Dataset content -
——————
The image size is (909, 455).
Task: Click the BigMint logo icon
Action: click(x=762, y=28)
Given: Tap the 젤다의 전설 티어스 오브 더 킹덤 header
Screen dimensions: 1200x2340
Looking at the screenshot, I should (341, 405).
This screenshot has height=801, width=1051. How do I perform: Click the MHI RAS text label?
——————
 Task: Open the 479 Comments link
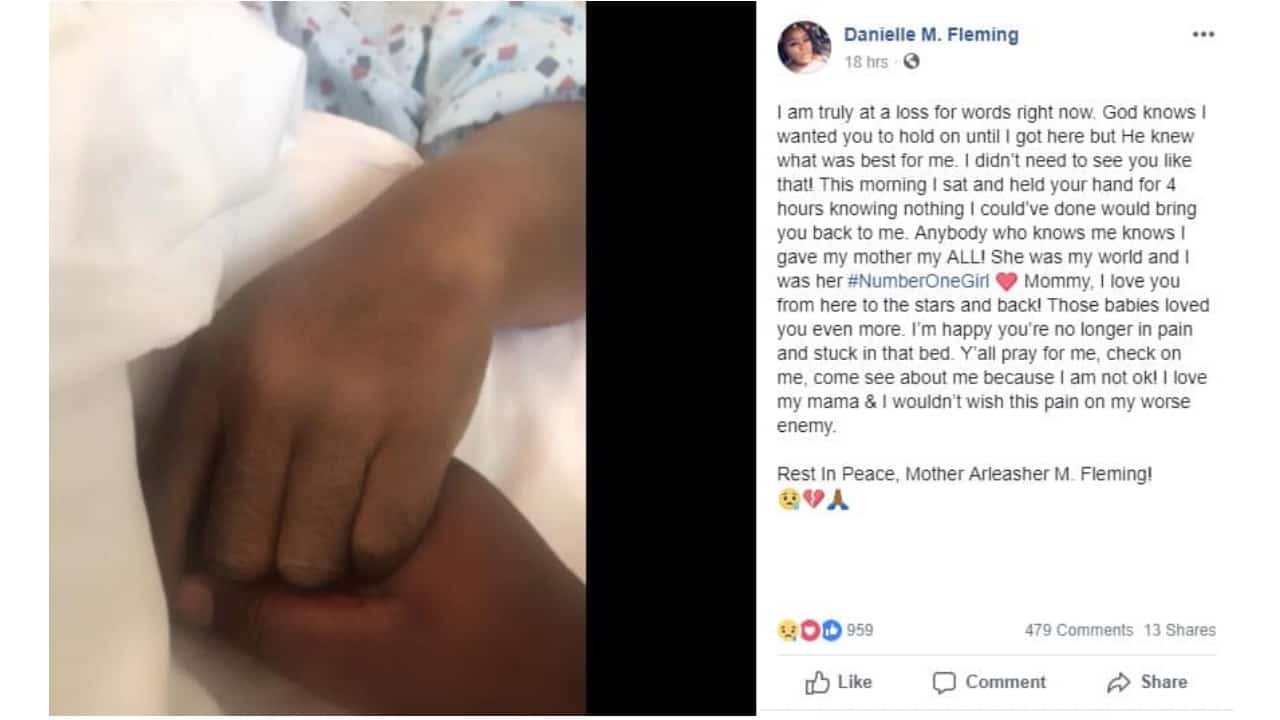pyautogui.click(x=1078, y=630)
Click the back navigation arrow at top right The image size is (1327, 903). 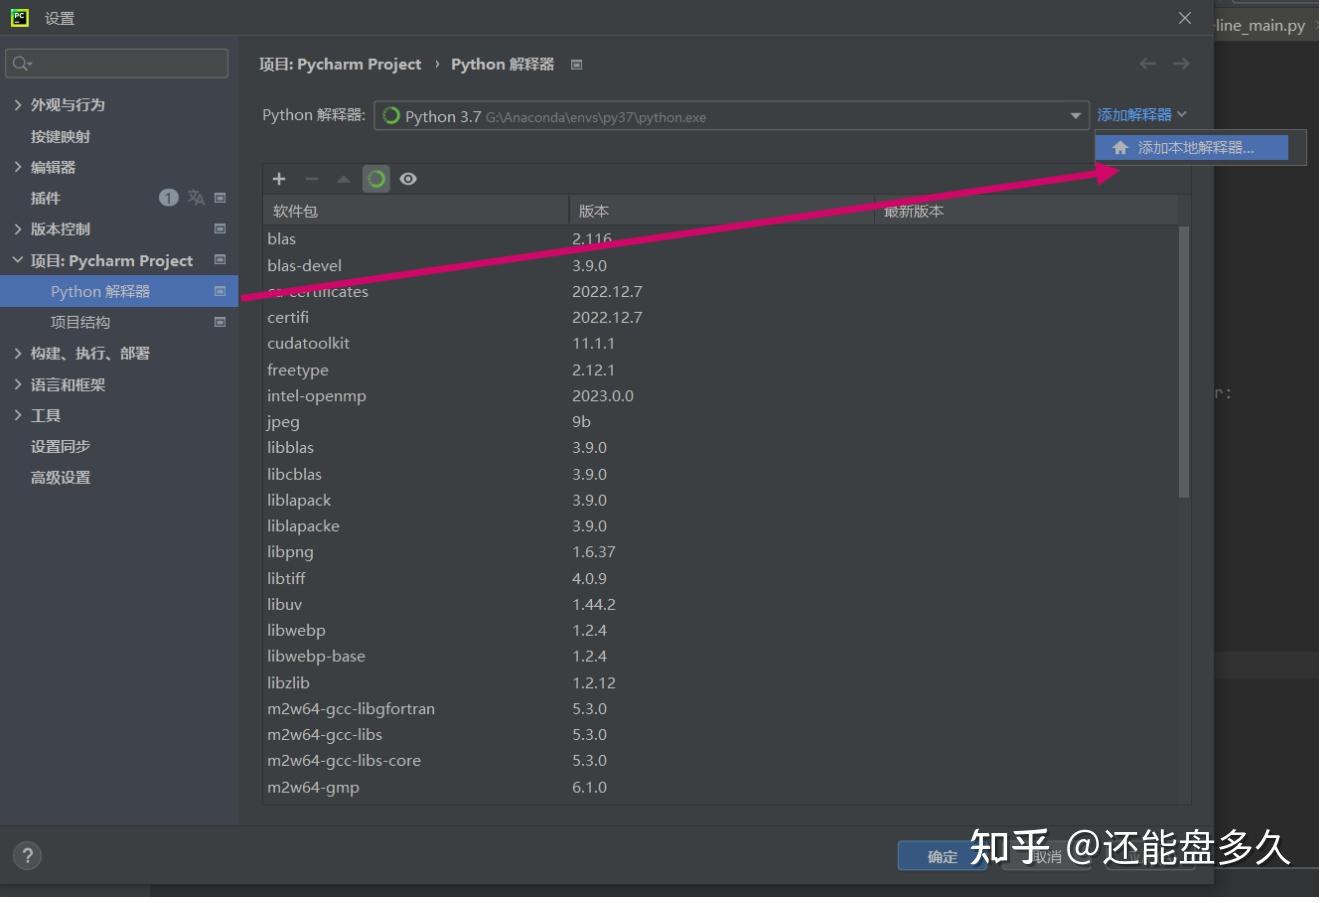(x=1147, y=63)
——————
Problem description - Everything above from the line with "Given: Tap the 젤다의 전설 티어스 오브 더 킹덤 header" to the line with "This screenshot has", both included, must be repeated exactly, and nothing outside that range.

Final answer -
Given: Tap the 젤다의 전설 티어스 오브 더 킹덤 header
Screen dimensions: 1200x2340
Looking at the screenshot, I should (341, 405).
This screenshot has height=801, width=1051. How do I perform: Click the MHI RAS text label?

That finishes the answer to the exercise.